Ritchie Graves, a fisheries biologist with the National Oceanic and Atmospheric Administration, said that the slow improvement in the abundance of endangered salmon on the Columbia River had helped create the current predicament.
He added that the salmon were responding to the agency’s efforts, and the birds around the region were responding to the improved salmon numbers: “If you’re a predator in California or southern Oregon and you don’t have anything to eat, how many years before you move somewhere else?”
For cormorants around the western United States, “somewhere else” often turned out to be East Sand Island, on the Washington State side of the river and close to the spot where the Columbia River meets the Pacific Ocean.
Ritchie Graves, center, a fisheries biologist. 
A plan to save the salmon involves shooting birds. 
Credit Jim Wilson/The New York Times
The cormorants were not the first fish-eating birds on East Sand Island to get salmon defenders’ attention. The island, which was significantly reinforced by dredging activity years ago, also houses thousands of Caspian terns.
They moved there 15 years ago — prompted by wildlife officials — from islands farther up the Columbia River, where salmon were more of their diet.
Biologists then reduced the terns’ prime nesting area by two-thirds, to 1.6 acres after federal officials decided that the terns’ potential to eat endangered salmon was still too great. Meanwhile, cormorant numbers go up, even though scientists experimentally reduced the available nesting area they could use to four acres from 16.
Most biologists agree that the birds find it hard to beat the ready food available at the mouth of the river. Last year the total of nesting pairs of double-crested cormorants rose to nearly 15,000, up from about 6,500 in 1999. Each pair, on average, raises two chicks.
By 2011, scientists at Oregon State University found, the cormorants each year ate about 20 million juvenile salmon as they headed to sea.
Federal fisheries officials are focused on 2018, the year that represents the end of the current, much-litigated federal plan, called a “biological opinion.” It details the status of endangered salmon stocks, the specifics of how the government plans to restore them over time, and the metrics that will determine if they have succeeded.
Cormorants on East Sand Island, near 
the spot where the Columbia River meets the Pacific.  
Credit Jim Wilson/The New York Times
As part of the effort to revise this proposal and ensure it passes judicial muster, scientists have recommended that the corps help the salmon by cutting the cormorant population by nearly two-thirds, to a maximum of 5,939 nesting pairs.
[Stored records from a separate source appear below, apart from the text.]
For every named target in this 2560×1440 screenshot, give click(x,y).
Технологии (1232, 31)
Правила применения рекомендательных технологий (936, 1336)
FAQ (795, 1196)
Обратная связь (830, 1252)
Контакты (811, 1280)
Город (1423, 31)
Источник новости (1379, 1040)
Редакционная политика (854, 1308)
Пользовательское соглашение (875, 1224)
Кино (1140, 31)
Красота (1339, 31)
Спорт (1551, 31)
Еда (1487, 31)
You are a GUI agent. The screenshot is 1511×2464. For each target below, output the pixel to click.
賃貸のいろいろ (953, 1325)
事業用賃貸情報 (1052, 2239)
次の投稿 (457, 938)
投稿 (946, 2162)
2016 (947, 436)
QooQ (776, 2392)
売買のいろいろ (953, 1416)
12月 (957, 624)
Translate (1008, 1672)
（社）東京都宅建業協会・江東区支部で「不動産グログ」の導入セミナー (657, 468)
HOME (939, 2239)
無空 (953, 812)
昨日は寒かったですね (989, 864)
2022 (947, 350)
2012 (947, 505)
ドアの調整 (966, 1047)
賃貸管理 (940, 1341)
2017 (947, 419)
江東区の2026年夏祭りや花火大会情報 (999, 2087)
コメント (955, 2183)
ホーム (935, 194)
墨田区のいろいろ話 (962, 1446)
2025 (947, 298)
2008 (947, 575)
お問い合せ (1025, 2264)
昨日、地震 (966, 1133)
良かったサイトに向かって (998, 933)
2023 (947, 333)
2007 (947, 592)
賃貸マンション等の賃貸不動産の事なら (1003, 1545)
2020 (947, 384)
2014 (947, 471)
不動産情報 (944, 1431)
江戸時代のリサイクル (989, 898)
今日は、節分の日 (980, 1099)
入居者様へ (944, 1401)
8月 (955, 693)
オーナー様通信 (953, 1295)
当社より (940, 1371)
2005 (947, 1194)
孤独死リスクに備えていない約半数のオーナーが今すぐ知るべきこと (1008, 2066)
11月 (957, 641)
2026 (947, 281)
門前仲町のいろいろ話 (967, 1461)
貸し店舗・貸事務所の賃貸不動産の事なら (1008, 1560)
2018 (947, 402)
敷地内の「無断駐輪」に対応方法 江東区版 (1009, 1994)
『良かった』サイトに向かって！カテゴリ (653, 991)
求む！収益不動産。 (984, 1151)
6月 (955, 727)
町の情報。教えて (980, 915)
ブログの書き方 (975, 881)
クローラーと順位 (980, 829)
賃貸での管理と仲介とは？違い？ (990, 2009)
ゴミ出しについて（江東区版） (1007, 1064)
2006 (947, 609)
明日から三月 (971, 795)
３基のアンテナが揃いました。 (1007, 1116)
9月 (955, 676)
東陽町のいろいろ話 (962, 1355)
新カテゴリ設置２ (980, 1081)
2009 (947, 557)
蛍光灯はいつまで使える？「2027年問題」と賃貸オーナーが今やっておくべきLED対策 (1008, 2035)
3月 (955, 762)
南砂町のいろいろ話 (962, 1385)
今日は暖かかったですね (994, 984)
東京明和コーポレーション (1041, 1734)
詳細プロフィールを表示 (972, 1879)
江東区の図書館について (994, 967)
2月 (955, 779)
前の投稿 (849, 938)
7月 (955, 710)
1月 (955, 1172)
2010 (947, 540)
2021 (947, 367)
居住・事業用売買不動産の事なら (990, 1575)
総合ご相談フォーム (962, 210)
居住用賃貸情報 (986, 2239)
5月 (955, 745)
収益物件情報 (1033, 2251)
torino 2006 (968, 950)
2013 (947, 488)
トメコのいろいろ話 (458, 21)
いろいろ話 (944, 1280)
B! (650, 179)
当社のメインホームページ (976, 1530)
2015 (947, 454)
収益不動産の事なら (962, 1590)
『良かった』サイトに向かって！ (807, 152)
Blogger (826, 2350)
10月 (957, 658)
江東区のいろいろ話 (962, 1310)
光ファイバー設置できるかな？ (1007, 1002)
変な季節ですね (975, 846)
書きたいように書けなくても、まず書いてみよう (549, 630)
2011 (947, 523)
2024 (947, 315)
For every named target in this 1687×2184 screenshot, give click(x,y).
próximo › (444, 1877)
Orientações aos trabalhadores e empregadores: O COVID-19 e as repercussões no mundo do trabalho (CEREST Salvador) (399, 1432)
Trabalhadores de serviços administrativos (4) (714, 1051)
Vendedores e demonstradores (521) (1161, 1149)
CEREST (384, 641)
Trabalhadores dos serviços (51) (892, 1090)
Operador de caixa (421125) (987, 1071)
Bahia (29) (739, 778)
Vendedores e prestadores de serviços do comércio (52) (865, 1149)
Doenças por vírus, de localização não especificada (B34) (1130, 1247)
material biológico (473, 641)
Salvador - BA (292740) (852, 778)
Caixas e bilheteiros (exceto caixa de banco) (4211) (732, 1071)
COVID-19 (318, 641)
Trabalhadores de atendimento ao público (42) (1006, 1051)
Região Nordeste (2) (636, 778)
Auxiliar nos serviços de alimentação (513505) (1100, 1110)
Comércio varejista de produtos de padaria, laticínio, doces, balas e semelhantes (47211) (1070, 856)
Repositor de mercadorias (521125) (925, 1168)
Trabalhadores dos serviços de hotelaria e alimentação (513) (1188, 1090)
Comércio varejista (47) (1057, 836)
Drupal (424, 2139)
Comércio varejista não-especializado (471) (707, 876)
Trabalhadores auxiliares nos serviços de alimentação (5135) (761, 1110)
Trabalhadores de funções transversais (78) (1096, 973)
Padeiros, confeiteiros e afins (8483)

To do this, the proposed shooting would begin 2015 and end in 2018, leaving 4,000 dead birds a year.
Blaine Parker, a fisheries biologist for the Columbia River Intertribal Fish Commission, likes the plan.
“To continue to allow cormorants to grow unchecked is a serious barrier to salmon recovery,” he said. The tribes, which have treaty rights to the fish, in 2008 signed 10-year accords with the corps and two other federal agencies to help salmon restoration.
Mr. Parker argues that the government and rate payers who buy hydroelectricity “have spent hundreds of millions annually to make the ecosystem more fish-friendly” and do not want to see the fish eaten by birds.
But Mr. Senner of the National Audubon Society said some of the scientific analysis in the corps’ proposal was insufficient. “We’re not persuaded they have fully explored ways of improving habitats elsewhere or other means of dispersing” the cormorants, he said.
Bob Heess, a retired marine biologist, came late last month to an open house in Astoria during which the corps had conversations with the public and took comments on their plan to shoot birds.
His view: “I’ve seen people try to mess with Mother Nature before, and it never works. It goes toward creating more problems.”